▶ Task item: Your answer should be the lines below from the one holding "Given: Click the Kết xuất button" through the one holding "Click the owl", copied exactly and with nothing else.

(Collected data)
● ● ● ●
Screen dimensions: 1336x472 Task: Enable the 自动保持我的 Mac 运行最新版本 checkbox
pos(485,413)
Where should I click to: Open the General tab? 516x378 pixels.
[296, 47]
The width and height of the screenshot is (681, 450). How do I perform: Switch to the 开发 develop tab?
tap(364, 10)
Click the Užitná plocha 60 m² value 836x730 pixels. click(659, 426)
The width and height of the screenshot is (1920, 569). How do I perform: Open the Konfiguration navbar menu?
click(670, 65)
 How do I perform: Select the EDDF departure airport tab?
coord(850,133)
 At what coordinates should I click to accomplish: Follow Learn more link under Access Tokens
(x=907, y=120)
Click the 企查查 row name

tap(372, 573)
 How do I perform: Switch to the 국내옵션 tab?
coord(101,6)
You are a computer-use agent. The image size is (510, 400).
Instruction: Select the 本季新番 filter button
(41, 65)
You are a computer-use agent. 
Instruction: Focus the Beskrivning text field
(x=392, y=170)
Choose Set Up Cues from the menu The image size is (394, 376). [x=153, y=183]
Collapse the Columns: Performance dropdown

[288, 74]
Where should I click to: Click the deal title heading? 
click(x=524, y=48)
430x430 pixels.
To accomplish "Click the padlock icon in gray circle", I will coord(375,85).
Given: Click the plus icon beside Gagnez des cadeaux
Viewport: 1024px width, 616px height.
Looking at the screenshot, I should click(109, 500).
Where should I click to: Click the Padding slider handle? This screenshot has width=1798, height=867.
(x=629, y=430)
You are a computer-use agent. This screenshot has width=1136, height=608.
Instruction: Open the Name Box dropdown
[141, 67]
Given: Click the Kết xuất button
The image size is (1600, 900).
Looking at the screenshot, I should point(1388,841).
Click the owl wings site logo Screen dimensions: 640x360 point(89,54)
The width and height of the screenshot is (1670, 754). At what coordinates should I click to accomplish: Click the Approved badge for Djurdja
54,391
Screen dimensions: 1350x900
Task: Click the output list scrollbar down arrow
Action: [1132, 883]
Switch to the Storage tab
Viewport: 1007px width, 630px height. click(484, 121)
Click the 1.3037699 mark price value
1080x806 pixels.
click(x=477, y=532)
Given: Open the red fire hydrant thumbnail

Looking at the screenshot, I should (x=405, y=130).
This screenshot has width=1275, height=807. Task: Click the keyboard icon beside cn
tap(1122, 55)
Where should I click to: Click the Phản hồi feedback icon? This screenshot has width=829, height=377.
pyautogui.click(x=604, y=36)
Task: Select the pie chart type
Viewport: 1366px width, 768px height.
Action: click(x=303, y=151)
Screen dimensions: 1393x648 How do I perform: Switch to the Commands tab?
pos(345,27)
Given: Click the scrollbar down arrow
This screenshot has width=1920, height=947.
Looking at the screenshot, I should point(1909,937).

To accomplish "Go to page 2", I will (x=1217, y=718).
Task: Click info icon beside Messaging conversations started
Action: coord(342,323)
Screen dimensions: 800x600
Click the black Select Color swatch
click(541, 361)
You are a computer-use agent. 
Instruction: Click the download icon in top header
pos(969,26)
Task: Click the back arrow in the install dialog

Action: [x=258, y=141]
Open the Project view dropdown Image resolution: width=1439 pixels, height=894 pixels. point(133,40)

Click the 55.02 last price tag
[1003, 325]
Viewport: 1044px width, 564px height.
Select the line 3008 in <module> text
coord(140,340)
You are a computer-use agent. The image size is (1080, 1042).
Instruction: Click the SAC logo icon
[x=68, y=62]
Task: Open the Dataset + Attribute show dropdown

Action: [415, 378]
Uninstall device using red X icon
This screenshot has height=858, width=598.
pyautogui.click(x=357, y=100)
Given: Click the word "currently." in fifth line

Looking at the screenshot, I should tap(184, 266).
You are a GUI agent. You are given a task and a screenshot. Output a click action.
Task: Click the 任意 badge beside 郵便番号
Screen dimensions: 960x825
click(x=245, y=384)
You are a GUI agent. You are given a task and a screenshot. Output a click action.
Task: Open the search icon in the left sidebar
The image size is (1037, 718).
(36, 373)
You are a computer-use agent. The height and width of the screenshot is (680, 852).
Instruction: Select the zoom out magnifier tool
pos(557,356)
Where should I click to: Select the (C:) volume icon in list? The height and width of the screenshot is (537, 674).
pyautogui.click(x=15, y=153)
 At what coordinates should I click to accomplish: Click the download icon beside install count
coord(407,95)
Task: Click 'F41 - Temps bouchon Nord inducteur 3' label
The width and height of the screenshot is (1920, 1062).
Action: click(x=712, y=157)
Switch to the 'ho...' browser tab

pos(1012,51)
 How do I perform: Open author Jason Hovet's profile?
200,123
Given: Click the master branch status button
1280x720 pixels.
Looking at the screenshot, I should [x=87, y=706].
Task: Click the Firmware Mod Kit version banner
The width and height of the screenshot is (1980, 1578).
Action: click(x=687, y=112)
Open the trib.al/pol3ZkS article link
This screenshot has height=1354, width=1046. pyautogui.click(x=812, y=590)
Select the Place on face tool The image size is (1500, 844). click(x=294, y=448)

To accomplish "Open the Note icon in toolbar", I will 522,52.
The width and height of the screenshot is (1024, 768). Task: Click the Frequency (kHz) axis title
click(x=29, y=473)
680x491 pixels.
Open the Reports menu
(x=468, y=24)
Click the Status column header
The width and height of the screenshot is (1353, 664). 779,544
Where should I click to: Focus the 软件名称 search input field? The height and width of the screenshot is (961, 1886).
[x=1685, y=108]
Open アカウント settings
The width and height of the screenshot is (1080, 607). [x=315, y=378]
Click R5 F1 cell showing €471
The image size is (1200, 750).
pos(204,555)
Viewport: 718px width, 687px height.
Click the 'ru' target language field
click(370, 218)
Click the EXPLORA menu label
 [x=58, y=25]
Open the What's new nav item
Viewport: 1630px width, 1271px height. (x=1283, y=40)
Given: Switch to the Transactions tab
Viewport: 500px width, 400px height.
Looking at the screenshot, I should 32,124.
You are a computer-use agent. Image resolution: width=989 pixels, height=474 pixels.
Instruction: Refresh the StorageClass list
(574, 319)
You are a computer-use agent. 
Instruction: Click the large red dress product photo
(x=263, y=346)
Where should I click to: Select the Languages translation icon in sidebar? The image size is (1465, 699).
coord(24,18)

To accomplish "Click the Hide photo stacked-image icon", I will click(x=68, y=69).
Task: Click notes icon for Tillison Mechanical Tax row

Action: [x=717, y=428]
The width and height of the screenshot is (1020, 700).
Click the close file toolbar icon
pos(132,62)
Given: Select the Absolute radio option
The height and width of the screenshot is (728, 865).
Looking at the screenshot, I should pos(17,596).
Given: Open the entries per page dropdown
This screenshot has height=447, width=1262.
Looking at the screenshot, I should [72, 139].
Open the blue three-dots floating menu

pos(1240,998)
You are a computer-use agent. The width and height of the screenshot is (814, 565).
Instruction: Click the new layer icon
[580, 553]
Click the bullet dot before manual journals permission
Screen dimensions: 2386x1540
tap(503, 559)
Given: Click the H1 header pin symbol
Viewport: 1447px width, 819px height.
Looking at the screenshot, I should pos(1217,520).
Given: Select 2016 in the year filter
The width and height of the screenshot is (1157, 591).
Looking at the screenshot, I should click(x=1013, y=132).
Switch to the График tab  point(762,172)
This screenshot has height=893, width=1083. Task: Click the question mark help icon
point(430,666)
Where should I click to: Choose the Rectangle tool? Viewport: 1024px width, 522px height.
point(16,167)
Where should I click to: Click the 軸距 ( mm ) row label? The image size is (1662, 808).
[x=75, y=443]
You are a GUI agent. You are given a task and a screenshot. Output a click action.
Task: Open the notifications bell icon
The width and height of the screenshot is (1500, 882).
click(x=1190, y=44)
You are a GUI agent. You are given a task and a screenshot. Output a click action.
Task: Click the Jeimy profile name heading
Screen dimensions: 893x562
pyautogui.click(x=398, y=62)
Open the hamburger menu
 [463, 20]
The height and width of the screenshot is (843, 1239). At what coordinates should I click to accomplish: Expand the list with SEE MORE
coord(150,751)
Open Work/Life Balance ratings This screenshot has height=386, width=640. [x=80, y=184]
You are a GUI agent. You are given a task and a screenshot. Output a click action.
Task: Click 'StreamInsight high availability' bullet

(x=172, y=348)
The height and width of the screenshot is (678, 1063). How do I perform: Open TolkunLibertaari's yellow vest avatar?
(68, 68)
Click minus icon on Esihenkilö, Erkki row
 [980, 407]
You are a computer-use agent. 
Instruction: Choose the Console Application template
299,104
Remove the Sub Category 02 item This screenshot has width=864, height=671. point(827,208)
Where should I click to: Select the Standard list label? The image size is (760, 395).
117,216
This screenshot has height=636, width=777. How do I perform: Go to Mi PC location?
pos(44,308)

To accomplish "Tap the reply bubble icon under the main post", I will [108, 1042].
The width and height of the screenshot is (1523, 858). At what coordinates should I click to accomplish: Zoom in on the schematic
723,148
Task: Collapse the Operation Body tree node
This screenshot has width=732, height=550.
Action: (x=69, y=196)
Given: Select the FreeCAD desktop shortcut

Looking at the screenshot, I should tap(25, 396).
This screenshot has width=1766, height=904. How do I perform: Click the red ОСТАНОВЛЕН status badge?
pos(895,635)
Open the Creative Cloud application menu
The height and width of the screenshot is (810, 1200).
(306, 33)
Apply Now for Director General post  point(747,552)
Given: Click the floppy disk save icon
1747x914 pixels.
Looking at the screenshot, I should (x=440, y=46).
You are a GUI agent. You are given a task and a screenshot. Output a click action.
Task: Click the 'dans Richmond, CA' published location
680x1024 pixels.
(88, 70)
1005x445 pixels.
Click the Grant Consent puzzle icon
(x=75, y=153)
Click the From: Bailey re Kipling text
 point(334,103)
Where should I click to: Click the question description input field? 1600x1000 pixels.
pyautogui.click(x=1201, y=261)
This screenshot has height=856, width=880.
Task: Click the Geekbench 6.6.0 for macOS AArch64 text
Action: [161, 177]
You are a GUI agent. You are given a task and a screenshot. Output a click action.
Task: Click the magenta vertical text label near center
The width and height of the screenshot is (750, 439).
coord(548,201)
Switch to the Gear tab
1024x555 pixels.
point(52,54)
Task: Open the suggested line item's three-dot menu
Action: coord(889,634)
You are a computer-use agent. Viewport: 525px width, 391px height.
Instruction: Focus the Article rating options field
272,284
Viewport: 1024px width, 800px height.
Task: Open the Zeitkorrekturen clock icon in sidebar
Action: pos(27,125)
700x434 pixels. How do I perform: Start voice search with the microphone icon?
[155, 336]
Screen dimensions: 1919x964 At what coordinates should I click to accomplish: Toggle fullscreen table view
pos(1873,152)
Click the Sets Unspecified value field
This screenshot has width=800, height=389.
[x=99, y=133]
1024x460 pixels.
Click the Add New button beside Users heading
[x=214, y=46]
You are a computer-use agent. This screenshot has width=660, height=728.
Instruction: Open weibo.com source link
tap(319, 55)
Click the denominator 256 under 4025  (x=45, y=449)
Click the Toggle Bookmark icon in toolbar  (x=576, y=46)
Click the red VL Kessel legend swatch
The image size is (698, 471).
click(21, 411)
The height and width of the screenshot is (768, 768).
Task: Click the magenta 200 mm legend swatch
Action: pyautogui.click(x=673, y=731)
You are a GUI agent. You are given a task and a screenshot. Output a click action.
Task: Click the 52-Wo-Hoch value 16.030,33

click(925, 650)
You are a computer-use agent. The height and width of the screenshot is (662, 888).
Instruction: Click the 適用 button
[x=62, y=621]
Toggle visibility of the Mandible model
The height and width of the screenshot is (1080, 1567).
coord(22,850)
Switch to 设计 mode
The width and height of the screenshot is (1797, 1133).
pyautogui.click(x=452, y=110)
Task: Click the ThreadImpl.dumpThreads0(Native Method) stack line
● ● ● ●
▶ Exercise output:
Given: Click the Kết xuất button
The image size is (1600, 900).
Looking at the screenshot, I should point(1388,841).
Click the owl wings site logo Screen dimensions: 640x360 point(89,54)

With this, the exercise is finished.